> _What you will do_:
After locating the line that contains "Task: Select the GF column header", restate it and each later line word for word through the end of the records.

Records for this task below:

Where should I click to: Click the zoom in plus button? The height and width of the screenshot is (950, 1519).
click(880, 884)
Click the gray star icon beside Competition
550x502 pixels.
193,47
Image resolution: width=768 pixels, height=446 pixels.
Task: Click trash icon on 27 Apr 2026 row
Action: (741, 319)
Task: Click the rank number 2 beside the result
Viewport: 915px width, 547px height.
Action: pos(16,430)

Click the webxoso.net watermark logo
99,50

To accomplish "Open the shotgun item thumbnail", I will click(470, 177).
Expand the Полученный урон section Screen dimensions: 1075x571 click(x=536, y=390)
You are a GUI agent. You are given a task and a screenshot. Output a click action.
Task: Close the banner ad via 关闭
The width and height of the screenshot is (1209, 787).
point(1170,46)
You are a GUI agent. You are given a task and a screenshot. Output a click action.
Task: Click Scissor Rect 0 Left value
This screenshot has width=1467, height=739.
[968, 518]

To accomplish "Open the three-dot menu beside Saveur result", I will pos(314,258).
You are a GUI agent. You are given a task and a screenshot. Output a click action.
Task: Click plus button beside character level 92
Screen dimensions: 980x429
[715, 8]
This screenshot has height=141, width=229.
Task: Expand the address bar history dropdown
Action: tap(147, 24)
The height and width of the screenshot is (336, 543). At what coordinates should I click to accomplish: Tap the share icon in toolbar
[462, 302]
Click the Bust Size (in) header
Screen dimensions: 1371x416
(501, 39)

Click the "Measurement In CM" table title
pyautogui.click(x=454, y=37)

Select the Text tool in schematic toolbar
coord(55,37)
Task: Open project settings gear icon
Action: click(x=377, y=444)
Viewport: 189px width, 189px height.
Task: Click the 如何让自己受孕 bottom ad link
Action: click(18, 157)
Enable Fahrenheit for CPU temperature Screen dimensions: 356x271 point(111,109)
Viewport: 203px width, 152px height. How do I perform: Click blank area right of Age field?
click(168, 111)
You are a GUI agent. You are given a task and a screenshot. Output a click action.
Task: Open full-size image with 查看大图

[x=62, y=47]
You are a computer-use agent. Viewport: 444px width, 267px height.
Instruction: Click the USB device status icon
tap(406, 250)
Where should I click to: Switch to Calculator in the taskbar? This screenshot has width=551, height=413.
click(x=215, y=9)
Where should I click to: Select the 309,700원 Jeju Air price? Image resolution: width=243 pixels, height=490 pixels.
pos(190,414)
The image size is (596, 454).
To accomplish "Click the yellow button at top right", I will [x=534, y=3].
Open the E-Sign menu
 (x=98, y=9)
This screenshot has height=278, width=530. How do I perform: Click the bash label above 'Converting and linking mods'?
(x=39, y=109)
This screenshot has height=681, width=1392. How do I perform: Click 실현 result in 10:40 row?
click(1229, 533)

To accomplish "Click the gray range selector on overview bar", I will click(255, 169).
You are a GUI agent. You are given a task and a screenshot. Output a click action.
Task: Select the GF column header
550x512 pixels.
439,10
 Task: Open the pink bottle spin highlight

End of Records for this task.

> _The completed task_:
Task: Select the GF column header
550x512 pixels.
439,10
 Task: Open the pink bottle spin highlight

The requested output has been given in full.